## DOCUMENT EXTRACT
--- START ---

Peter Karsten, Heart Versus Head: Judge-Made Law in Nineteenth-Century America, Chapel Hill: The University of North Carolina Press, 1997. Pp. 544. $55.00 (ISBN 0-8078-2340-6).

The prevailing interpretation of nineteenth-century American judge-made law is that it was pro-capitalist. Peter Karsten's new book vigorously argues that this view should be revised. He develops the most comprehensive repudiation yet of the contention that in nineteenth-century tort, contract, and property decisions American appellate court judges aggressively applied common law doctrine instrumentally to favor capitalist developers over more vulnerable socio-political groups. Karsten's impressive analysis of hundreds of appellate decisions—from virtually all the states of the Union, federal tribunals, and many English courts as well—reveals a different causal tension. A traditional, precedent-oriented jurisprudence of the Head contended with a more socially tempered jurisprudence of the Heart to shape American common law. 1
     Building upon the work of A. W. Brian Simpson, Karsten's explication of the Age of Contract is provocative. In cases involving sales contracts most American judges did not favor entrepreneurial sellers over unsuspecting buyers on the basis of caveat emptor. Still more surprising, Karsten finds, most of these same judges reshaped employment contract doctrines to protect rather than exploit workers. Even so, Karsten's most original contribution to the history of contract law is to explain the unique emergence in the United States of the contingent-fee system. Under traditional English common law procedure, litigation costs were paid by the losing party. In addition, the rule against champerty prevented lawyers from agreeing to represent plaintiffs by making payment for services dependent entirely upon a successfully verdict. Only in America were these principles universally rejected to the benefit of poorer plaintiffs. Thus lawyers would cover the initial litigation costs, receiving nothing if plaintiffs lost, but a substantial percentage of the verdict if they won. Similarly, Karsten's examination of property disputes between water-power users indicated a policy result that was not necessarily for or against developers. Courts sought, rather, to strike a genuine balance between possessory rights and a more general public interest. 2
     
Yet Karsten is most controversial in his assessment of tort law and negligence doctrines. The accepted wisdom is that nineteenth-century appellate judges used damage-shifting doctrines—particularly contributory negligence, assumption of the risk, last clear chance, and, especially, the fellow servant rule—to benefit entrepreneurial capitalists and corporations. Admittedly, numerous case studies have revealed the inadequacy of this view, corroborating Lawrence Friedman's suggestion that judges sanctioned so many procedural exceptions to each of these doctrines that the ultimate winners and losers were unclear. Expanding upon the work of Robert Kaczorowski and others, however, Karsten demonstrates that in their application of negligence doctrines American judges were most concerned about maintaining moral accountability and individual responsibility. Karsten is more persuasive than those with whom he disagrees because he develops an exhaustive comparison of litigation outcomes both among the different American jurisdictions and between England and the United States. He then integrates the doctrinal record into a more systemic institutional story that takes into account the pre-Civil War emergence of the contingent fee. Thus Karsten provides the most comprehensive evidence yet that the nineteenth-century American negligence system was pro-plaintiff.

--- END ---

## SUPPLIED INFORMATION
--- START ---

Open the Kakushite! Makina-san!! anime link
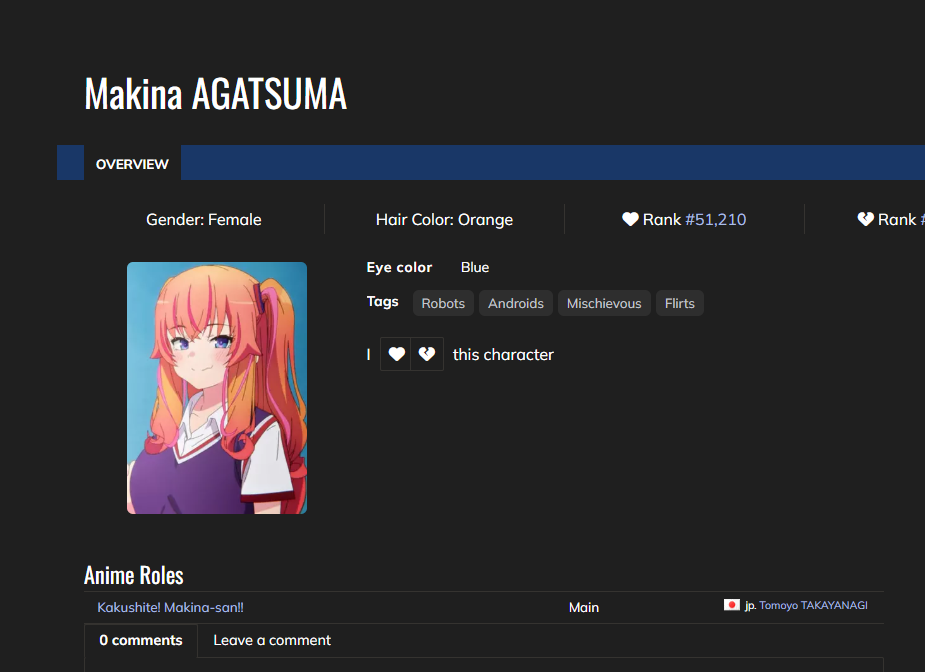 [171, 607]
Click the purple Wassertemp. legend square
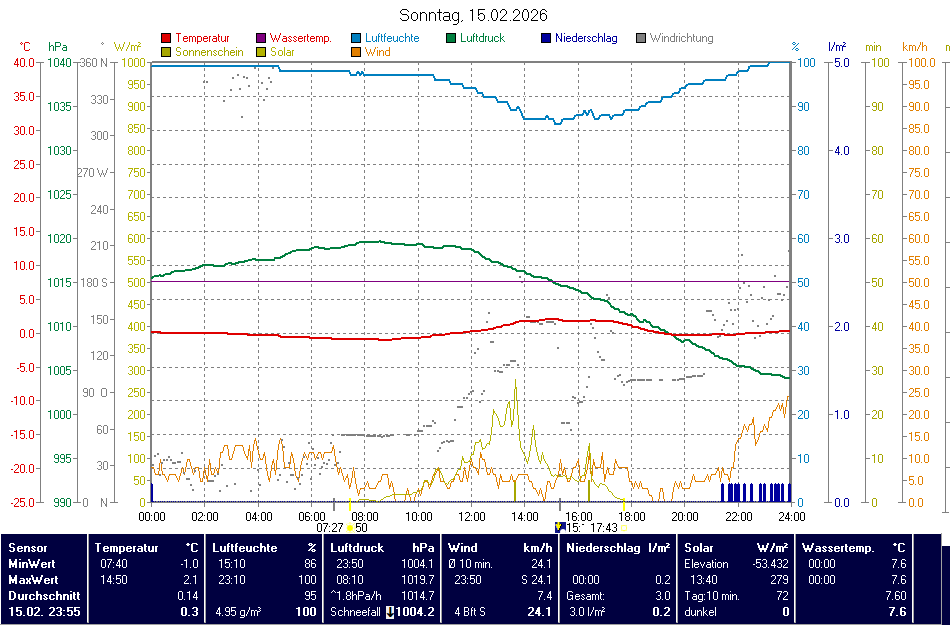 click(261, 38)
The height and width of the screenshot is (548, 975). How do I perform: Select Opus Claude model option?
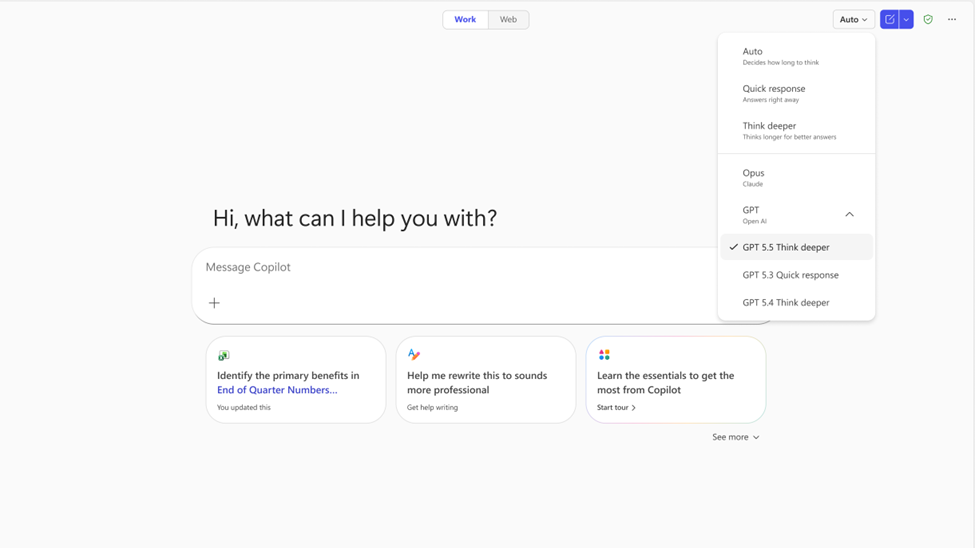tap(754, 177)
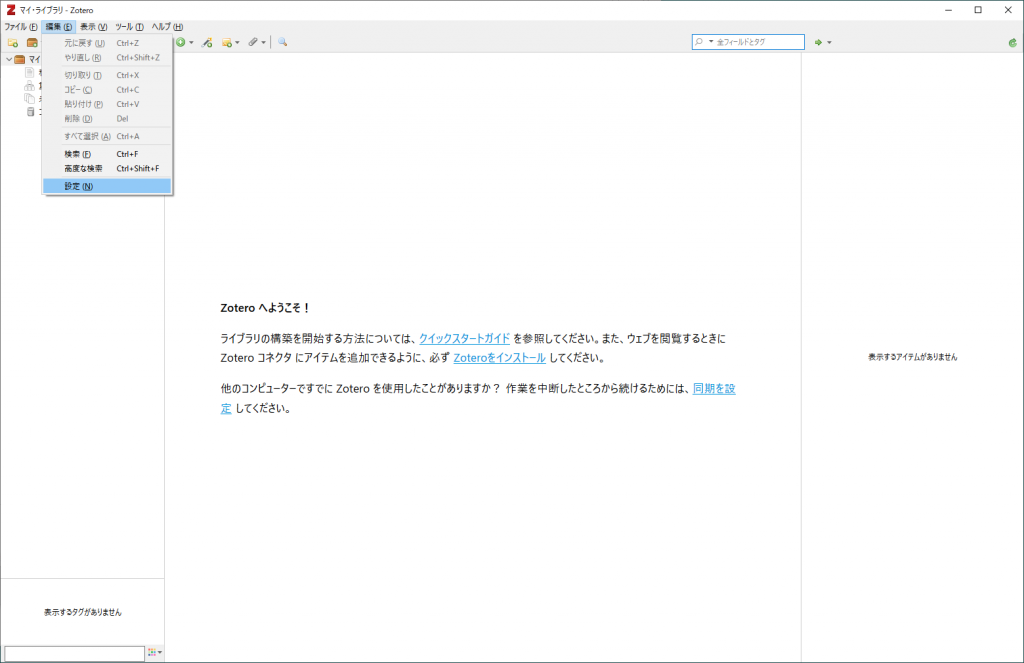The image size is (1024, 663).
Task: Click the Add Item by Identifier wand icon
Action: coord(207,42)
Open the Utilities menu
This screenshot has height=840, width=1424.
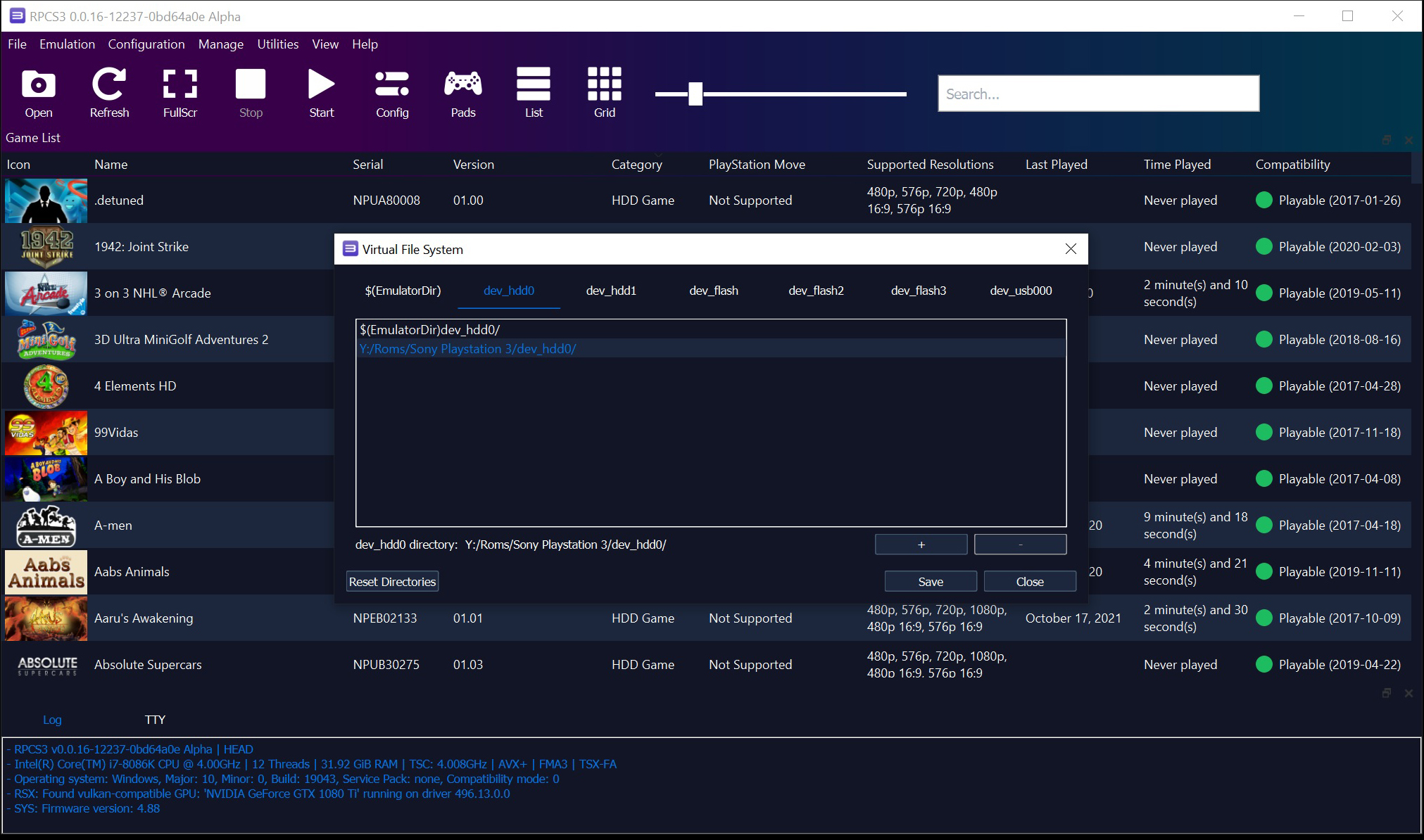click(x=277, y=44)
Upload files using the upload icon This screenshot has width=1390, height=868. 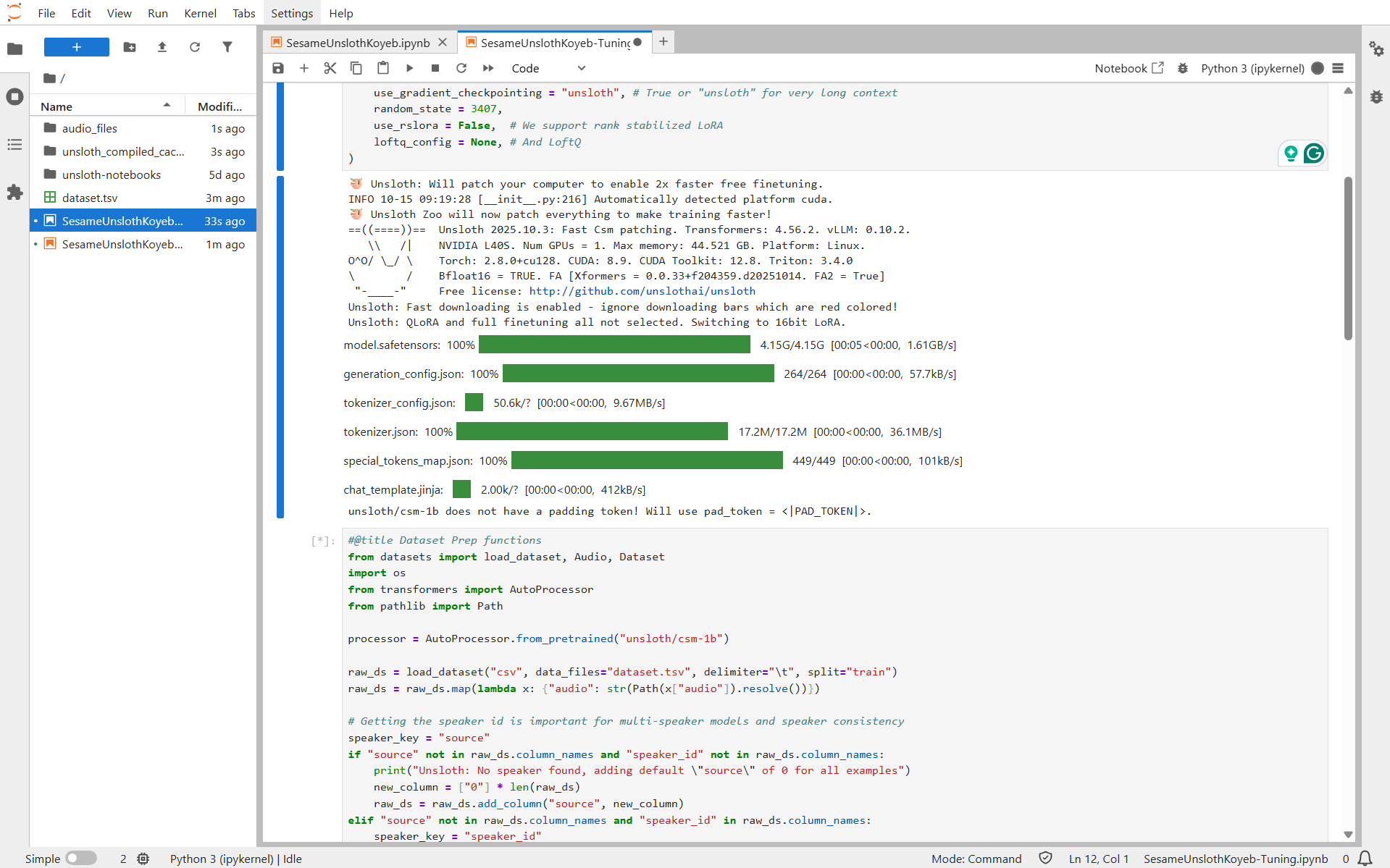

--- END ---

Please repeat everything in the book review above, from "Peter Karsten, Heart" down to "544. $55.00 (ISBN 0-8078-2340-6).", word for word.

## FINAL RESULT
Peter Karsten, Heart Versus Head: Judge-Made Law in Nineteenth-Century America, Chapel Hill: The University of North Carolina Press, 1997. Pp. 544. $55.00 (ISBN 0-8078-2340-6).